■ **Exercise**
Each entry shown below is to be reproduced exactly.

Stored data

------------------------------------------------

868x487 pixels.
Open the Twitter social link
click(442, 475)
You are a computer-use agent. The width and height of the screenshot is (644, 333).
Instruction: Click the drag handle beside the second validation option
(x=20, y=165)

------------------------------------------------

■ **Result for this task**
868x487 pixels.
Open the Twitter social link
click(442, 475)
You are a computer-use agent. The width and height of the screenshot is (644, 333).
Instruction: Click the drag handle beside the second validation option
(x=20, y=165)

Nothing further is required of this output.